Artificial intelligent assistant

kindler

kindler
  (ˈkɪndlə(r))
  [f. kindle v.1 + -er1.]
  1. One who kindles; one who sets anything on fire.

a 1450 Knt. de la Tour (1868) 54 Delycious metes and drinkes..kindelers of the brondes of lecherye. 1483 Cath. Angl. 203/2 A kyndyller, incensor, incendiarius. 1600 Fairfax Tasso xviii. lxxxv, A sudden..blast The flames against the kindlers backward cast. 1726 Cavallier Mem. i. 99 They discover'd great Fires every where, but cou'd not find out the Kindlers of them. 1821 Byron Diary in Juan i. cxiv. note (Wks. 1846), The kindler of this dark lantern.

  2. One who or that which inflames, incites, or stirs up.

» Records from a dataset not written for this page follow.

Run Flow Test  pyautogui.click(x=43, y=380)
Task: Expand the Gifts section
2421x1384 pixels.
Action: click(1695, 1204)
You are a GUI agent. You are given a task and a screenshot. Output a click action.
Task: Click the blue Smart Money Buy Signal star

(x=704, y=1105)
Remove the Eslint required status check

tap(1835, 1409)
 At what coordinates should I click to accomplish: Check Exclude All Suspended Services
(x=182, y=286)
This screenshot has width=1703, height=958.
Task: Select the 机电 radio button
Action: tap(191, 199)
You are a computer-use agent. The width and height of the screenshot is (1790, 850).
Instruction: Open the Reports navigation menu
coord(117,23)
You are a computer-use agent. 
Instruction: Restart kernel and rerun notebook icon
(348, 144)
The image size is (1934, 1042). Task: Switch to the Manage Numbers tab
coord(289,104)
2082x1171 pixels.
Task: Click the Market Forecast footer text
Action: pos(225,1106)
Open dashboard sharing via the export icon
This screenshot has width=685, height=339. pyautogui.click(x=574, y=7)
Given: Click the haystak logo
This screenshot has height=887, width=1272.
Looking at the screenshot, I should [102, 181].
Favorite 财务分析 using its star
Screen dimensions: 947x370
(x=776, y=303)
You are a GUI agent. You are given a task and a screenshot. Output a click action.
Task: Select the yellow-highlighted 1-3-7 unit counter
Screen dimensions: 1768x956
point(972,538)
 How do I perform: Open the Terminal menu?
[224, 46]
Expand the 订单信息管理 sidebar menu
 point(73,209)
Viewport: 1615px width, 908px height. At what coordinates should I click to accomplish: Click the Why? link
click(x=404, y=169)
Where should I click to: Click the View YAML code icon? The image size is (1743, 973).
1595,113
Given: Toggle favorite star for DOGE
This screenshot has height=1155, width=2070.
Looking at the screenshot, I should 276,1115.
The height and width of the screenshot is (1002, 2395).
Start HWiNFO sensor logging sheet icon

1577–87 Holinshed Chron. III. 184/2 The sedition (where⁓of he himselfe had beene no small kindler). 1639 J. Corbet Ungird. Scot. Arm. 27 Be not the kindlers of this unlawfull war. 1714 Gay Trivia iii. 321 Kindlers of riot, enemies of sleep. 1878 N. Amer. Rev. CXXVII. 497 The kindler of endless wars.

  3. Something that will kindle readily, used for lighting a fire.

1851 S. Judd Margaret ii, Put some kindlers under the pot. 1854 Knight Once upon a Time II. 276 In those days there was a bundle of green sticks called a kindler, which no power but that of the bellows could make burn.

  b. An arrangement to assist in kindling the fire in a stove (Knight Dict. Mech. 1875).